The estate filed a complaint for declaratory judgment, and at trial sought to prove the debts by a notarized statement that Sarah Walker had prepared in 2007. It spelled out each child’s debt; Sandra’s was $85,644, and Tracy’s was zero. The chancellor denied the estate’s request to consider evidence outside the will, citing the four-corners principle, and the estate appealed.
In Estate of Walker v. Brown and Walker, decided May 19, 2020, the COA unanimously reversed and remanded. Judge Lawrence wrote the opinion:
¶18. Scott argues that the court erred in denying his request to use extrinsic documentation to determine each child’s debt. In the opinion and judgment, the court stated the following:
The Court declines to find that such document should be considered a part of, or read together with, the Last Will and Testament.
. . . .
Sandra accurately advises the Court that parol evidence cannot be utilized to interpret the testator’s will unless the terms of the will are ambiguous. The Court specifically finds that the will is not ambiguous, and should be construed and interpreted solely by the terms of and on the four corners of the will itself. The written statement of debts ostensibly owed the decedent is merely an allegation by the decedent of debts owed at a particular point in time, which point was almost nine years prior to her death.
The court found that the will was not ambiguous and any evidence concerning potential debts owed to the decedent many years prior to her death was “merely an allegation” of potential debts owed. The court refused to consider the debts owed because they were not listed “within the four corners of the will.” Finally, the court ruled that Scott was not allowed to deduct any debt that was not “contained within the will itself.”
¶19. “Our polestar consideration, as always, is the intent of the testator, the right our law has given each competent adult to direct from the grave the disposition of [her] worldly goods.” Tinnin v. First United Bank of Miss., 502 So. 2d 659, 667 (Miss. 1987).

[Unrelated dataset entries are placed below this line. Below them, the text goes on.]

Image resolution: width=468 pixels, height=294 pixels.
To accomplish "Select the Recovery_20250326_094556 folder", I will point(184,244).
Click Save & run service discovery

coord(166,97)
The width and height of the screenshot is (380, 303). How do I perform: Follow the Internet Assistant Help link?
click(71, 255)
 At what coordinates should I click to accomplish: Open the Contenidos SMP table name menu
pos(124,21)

It is well established that “a will speaks at the death of the testator.” Johnson v. Bd. of Trs. Miss. Annual Conference Methodist Church, 492 So. 2d 269, 276 (Miss. 1986); see also Robert A. Weems, Mississippi Practice Series: Wills & Admin. of Estates in Mississippi § 9-4, at 296 (3d ed. 2003). Further, a testator’s will should be enforced so as to avoid clearly unintended consequences. Johnson, 492 So. 2d at 276.

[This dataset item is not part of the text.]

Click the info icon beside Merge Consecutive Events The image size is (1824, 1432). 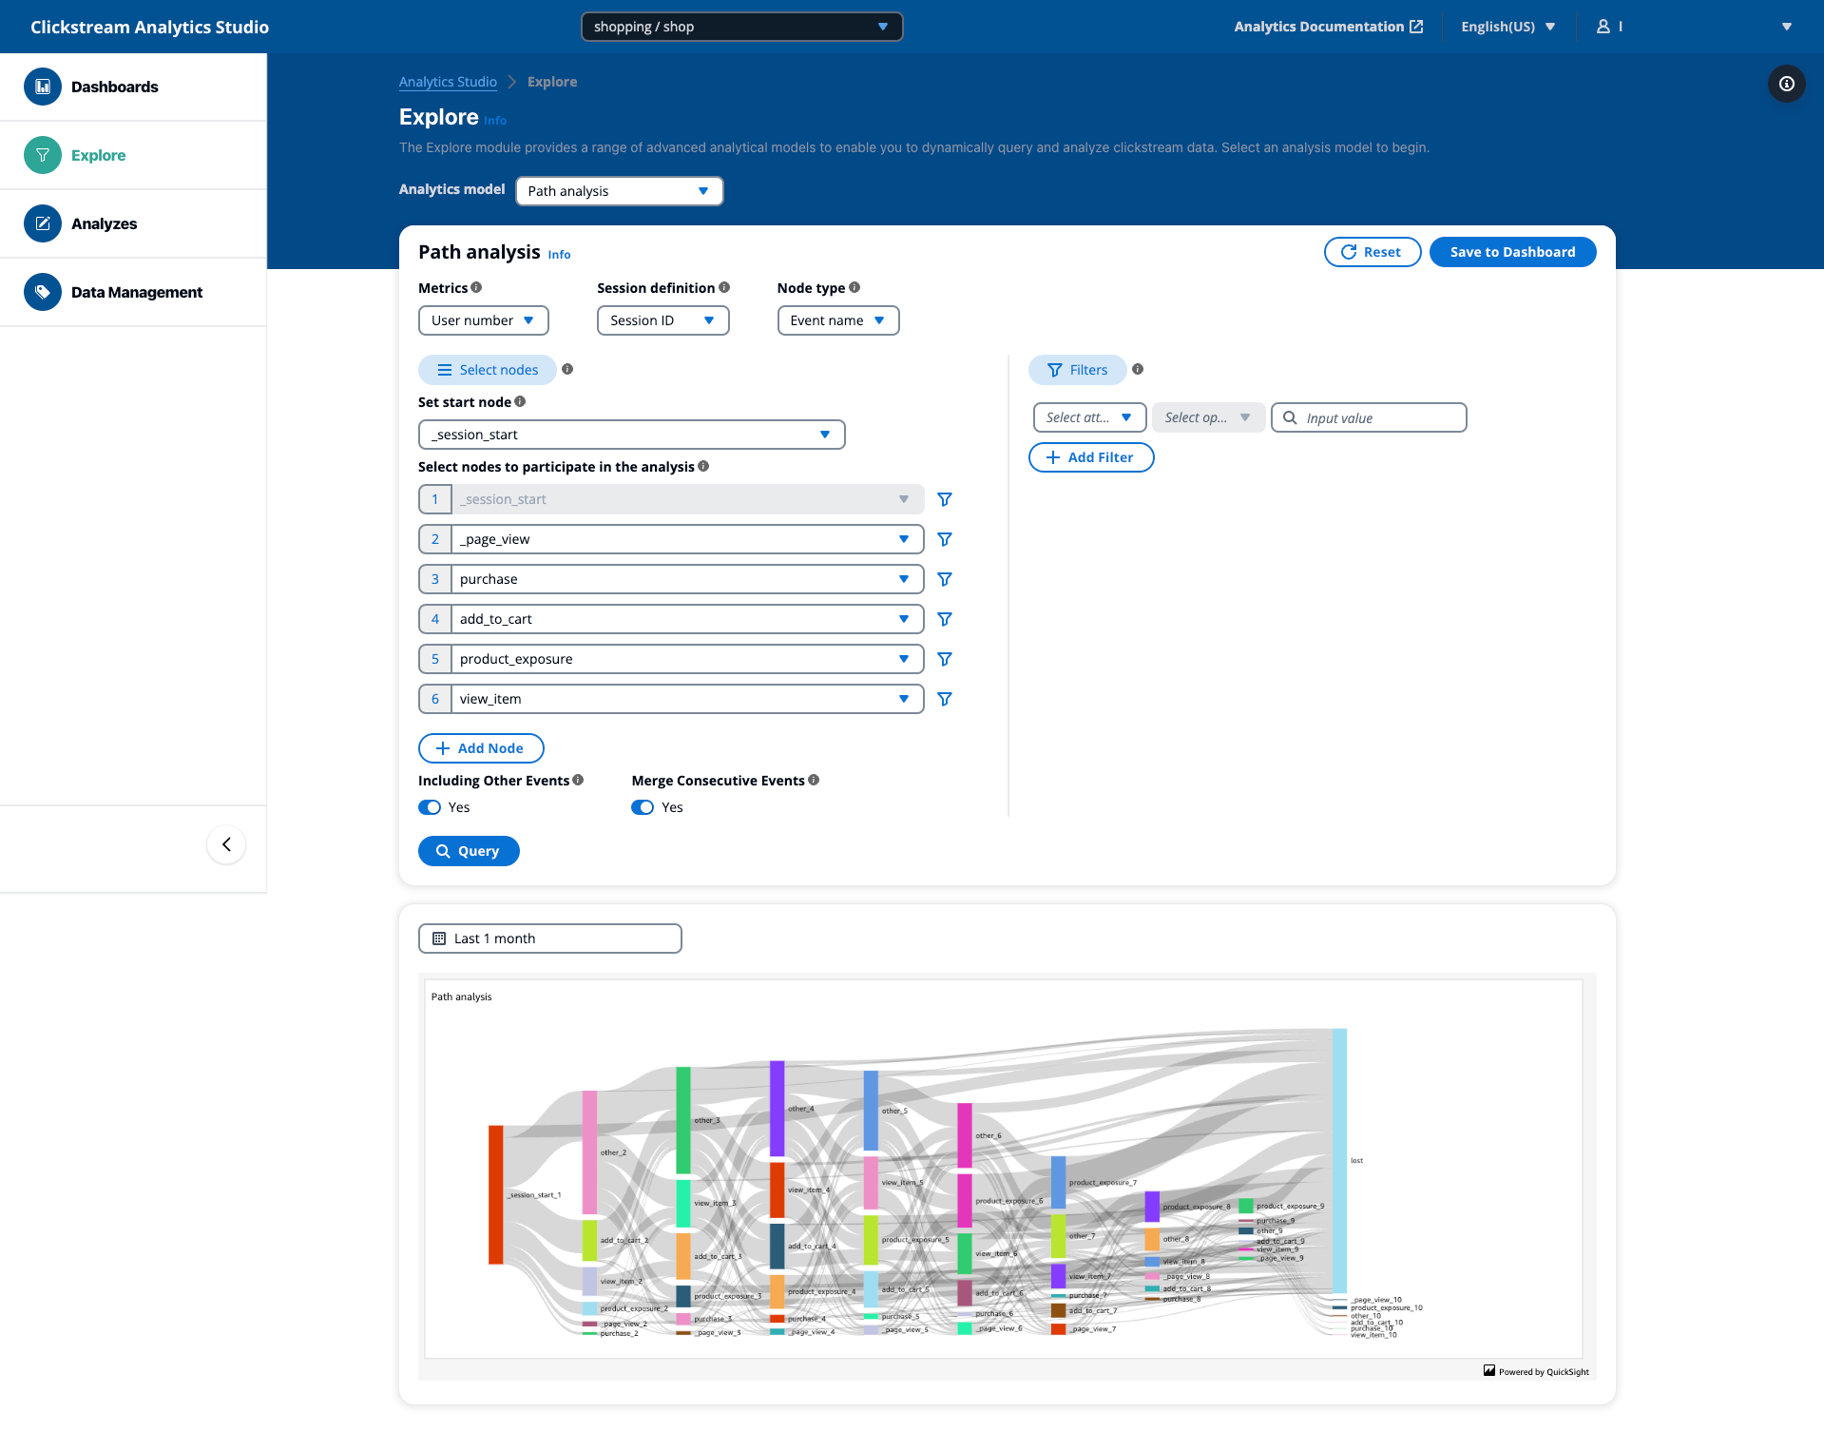pyautogui.click(x=814, y=780)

¶20. It is true that “[i]n determining the testator’s intent, in the absence of ambiguity, this Court is limited to the ‘four corners’ of the will itself.” Estate of Blount v. Papps, 611 So. 2d 862, 866 (Miss. 1992). The plain language of the will shows it was clearly Sarah’s intention to have each child’s debt deducted from his or her share. That intent was further evidenced by witness testimony. Sanford testified that Sarah added the debt provision in a revised draft to the original will and her clear intent was for each child to receive as equal share minus any debts owed to Sarah. Scott testified that he and Sarah had conversations about that provision and that he encouraged her to keep track of each child’s debt. Thereafter, Sarah created the July 16, 2007, statement, which neither party disputes she drafted.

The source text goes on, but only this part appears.